Early this year, the National Institute of Standards and Technology (NIST) issued its "Framework for Improving Critical Infrastructure Cybersecurity." The Framework outlines best practices for enterprises of all types that work with and hold their clients' personal data. Because NIST's recommendations are high level and general in nature, they are applicable to every enterprise that works with very sensitive customer information.

However, it is wise to bear in mind that computer hackers probably are not your greatest risk. Vulnerabilities that exist within your own operations frequently lead to accidental privacy violations that can be equally damaging. For example, these vulnerabilities can include people taking work home with them via laptops or portable USB devices that might also house customer data or proprietary information about your systems and operations. Furthermore, mistakes such as accidentally diverting monthly statements to the wrong address can expose sensitive information.

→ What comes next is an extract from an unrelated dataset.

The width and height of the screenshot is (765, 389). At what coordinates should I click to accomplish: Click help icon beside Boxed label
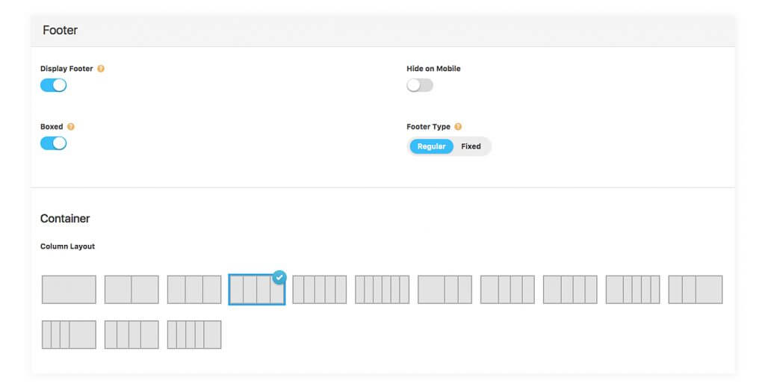point(71,127)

As a result of these and other possibilities, it is important to determine how well your organization identifies and tackles all the risks involved in data loss.

The Framework provides a detailed method for reviewing your organization's practices and establishing a proactive system for cybersecurity. It prioritizes the relevant issues and considerations, and classifies them into what it calls "tiers." The following are what the Framework considers the five core elements of data security:

  • Identifying the risks. In the broadest sense, this means understanding the context of your healthcare organization, the resources involved in your operations, and the related risks to your IT functions. This component provides an overview of your particular situation, including asset management, business environment, governance, risk assessment, and risk management strategy.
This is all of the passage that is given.